DERBY, LUKAKU E LA NOVELLA DEL GIGANTE BUONO
Minuto 43 di un derby gradevole, ben giocato da due ottime squadre. Milan avanti 1-0, grazie alla giocata magnifica di Ibra. Romagnoli dà una spallata a Lukaku: l’ex ManUtd si alza e reagisce. Screzi con il capitano rossonero e Alexis Saelemaekers. Poi arriva Zlatan, il leader del diavolo. Ed è inferno sul prato verde: i due, mai in rapporti idilliaci, se ne dicono di tutti i colori. Valeri, dal canto suo, decide di ammonire entrambi. Gli animi implacabili dei due emblemi della Milano calcistica non si fermano e proseguono durante l’intervallo. Iniziano a girare notizie di qualsiasi tipologia – che non starò qui a raccontare. La sentenza è presto emessa: Ibra carnefice, Lukaku vittima. Proprio lui, Ibra, sempre lui, “il cattivo” Zlatan. Una storia vecchia. Il mondo dei social, tuttavia, impazza: il “gigante buono” è solo l’ennesima vittima del fenomeno rossonero. Tra un “escludiamo Ibra da Sanremo“, “Ibra razzista“, “Lukaku non si arrabbia mai, cosa avrà detto Ibra?”, non esistono certezze. Nessuno può averle. Conte ha detto una cosa sacrosanta: esistono vicende di campo e tali devono rimanere. Con buona pace di tutti. Non è un mondo di e per “Santi”, nonostante si voglia far passare, a tutti i costi, sempre lo stesso messaggio, che condanna il diverso, che tutto sia già scritto nel meraviglioso mondo “2.0”. Gli altri – i “santi” -giudicano, inveiscono dall’alto delle loro cariche. Emettono sentenze: “Lukaku non avrebbe mai fatto una cosa del genere“. E così sia. E così loro appassiscano, anche, di rabbia dinnanzi alla magnificenza del 40enne finito. È una legge di natura, ci si può fare poco.
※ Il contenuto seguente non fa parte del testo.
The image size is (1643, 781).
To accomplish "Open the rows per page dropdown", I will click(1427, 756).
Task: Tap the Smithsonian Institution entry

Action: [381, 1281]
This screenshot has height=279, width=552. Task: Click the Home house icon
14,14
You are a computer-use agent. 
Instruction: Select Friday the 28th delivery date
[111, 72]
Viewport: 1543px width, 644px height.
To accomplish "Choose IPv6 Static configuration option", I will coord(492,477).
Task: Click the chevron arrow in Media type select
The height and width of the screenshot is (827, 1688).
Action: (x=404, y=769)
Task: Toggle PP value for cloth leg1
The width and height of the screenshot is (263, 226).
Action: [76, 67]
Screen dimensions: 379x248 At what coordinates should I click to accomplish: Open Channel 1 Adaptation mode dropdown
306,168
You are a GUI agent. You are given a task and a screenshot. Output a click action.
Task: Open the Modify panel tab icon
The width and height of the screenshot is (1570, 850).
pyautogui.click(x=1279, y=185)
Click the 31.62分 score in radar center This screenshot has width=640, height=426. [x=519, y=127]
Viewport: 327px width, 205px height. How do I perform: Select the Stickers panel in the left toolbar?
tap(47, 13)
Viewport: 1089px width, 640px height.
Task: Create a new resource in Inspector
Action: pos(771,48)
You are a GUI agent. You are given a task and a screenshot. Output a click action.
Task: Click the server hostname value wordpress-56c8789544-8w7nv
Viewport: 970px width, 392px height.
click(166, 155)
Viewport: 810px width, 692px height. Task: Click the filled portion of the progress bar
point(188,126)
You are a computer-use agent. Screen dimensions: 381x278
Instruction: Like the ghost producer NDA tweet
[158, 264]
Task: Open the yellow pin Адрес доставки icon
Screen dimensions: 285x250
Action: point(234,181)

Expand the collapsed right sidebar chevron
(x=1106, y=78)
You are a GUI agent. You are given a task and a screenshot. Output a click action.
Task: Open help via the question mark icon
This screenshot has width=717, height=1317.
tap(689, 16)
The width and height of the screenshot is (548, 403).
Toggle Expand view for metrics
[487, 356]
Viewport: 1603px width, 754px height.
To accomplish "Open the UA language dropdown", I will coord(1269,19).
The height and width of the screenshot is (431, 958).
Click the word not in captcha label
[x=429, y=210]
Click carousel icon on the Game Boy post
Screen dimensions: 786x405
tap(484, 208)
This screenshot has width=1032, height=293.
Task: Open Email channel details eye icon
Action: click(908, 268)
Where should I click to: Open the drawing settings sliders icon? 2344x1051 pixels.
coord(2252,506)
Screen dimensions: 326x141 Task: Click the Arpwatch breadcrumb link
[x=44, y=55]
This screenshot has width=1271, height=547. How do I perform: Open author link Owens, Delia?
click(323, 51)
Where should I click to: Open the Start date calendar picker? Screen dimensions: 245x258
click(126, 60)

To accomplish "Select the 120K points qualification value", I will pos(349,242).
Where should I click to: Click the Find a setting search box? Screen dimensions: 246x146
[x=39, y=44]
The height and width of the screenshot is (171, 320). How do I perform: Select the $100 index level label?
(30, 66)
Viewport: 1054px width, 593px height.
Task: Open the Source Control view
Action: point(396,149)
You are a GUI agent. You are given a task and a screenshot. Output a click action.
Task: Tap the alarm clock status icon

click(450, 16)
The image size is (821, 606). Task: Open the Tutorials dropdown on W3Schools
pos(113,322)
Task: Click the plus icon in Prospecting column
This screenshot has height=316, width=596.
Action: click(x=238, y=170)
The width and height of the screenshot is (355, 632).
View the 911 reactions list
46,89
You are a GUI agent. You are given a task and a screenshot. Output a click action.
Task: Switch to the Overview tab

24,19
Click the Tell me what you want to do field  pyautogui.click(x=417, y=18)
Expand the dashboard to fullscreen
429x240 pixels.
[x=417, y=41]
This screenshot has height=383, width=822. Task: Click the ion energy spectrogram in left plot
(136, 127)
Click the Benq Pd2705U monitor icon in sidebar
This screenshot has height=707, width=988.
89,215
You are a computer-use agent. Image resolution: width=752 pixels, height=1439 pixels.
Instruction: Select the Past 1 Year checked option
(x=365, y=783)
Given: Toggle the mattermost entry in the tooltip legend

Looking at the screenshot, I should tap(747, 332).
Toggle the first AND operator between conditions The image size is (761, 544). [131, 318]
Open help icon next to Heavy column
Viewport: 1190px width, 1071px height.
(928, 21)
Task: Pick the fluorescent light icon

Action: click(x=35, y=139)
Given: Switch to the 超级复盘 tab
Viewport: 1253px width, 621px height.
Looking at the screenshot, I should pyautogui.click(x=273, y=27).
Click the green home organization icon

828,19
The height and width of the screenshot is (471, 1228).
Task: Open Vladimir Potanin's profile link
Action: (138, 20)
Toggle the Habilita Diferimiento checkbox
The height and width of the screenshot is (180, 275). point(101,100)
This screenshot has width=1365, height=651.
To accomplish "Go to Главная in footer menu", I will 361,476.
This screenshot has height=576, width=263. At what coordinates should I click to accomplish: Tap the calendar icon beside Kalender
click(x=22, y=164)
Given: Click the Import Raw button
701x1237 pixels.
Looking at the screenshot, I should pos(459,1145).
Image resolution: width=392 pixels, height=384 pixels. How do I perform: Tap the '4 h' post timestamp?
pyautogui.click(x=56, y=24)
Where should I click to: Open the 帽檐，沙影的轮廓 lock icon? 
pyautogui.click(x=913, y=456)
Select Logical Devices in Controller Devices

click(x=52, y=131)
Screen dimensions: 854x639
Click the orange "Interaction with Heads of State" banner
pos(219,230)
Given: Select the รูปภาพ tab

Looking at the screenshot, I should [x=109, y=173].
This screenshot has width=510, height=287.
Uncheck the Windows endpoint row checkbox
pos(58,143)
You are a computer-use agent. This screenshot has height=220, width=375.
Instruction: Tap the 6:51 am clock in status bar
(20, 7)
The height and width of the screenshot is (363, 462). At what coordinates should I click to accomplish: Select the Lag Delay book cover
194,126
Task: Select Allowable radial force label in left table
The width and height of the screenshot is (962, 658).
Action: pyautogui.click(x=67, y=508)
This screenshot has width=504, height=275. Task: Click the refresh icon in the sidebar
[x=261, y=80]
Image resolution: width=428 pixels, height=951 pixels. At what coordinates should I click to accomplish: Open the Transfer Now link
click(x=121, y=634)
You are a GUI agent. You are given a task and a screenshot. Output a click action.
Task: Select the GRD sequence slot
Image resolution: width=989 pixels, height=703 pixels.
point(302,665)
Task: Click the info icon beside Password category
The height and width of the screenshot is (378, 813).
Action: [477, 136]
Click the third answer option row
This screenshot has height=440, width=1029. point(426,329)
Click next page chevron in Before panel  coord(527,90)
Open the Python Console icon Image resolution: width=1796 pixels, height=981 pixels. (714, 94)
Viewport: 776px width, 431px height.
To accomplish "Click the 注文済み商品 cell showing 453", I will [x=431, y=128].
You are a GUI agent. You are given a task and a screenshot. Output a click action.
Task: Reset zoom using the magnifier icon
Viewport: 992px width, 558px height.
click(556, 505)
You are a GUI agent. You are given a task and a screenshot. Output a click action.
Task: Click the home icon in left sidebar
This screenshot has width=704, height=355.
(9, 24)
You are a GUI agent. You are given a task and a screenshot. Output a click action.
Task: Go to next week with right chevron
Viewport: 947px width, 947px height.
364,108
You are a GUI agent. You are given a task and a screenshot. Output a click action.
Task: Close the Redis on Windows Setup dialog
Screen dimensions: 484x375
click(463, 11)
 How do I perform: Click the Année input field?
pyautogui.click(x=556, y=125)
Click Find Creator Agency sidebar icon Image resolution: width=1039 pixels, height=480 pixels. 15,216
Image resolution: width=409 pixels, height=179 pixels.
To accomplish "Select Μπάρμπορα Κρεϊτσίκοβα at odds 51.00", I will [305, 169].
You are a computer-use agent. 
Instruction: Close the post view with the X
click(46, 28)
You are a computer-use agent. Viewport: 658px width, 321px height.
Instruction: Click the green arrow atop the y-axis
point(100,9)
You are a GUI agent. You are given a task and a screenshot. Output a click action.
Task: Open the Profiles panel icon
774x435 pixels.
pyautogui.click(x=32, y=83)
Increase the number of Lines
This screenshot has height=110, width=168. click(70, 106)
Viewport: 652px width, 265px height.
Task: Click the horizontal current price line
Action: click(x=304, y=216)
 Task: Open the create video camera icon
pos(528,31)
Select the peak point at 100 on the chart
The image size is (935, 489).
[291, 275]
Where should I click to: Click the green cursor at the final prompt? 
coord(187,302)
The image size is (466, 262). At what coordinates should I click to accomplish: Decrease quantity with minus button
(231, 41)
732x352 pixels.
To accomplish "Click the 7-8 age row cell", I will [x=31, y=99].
Al di là di qualsiasi discorso – e se ne possono fare molteplici – chi scrive pensa una cosa di Zlatan Ibrahimovic: bisognerebbe ringraziare il cielo, perchè ha regalato al mondo del calcio un talento purissimo, un eroe del pallone, un bambino che è riuscito a realizzare un sogno più grande del sogno stesso. E continua a farlo, a dimostrarlo: a 40 anni si può fare ancora la differenza. Si può superare il limite, si può migliorare. Ci si può e ci si deve mettere in gioco, sempre. E a uomini come Ibrahimovic non interessa il sottile filo del non equilibrio tra il perbenismo estremista e la follia che ne deriva ogni giorno. Esistono uomini nati per scrivere pagine indimenticabili, che il vento della storia può solo girare. E Ibra non sarà mai solo un eroe o un immortale. Lasciate che il fervido vento soffi sulle pagine di questo artista. Badate bene: e si impari a leggere.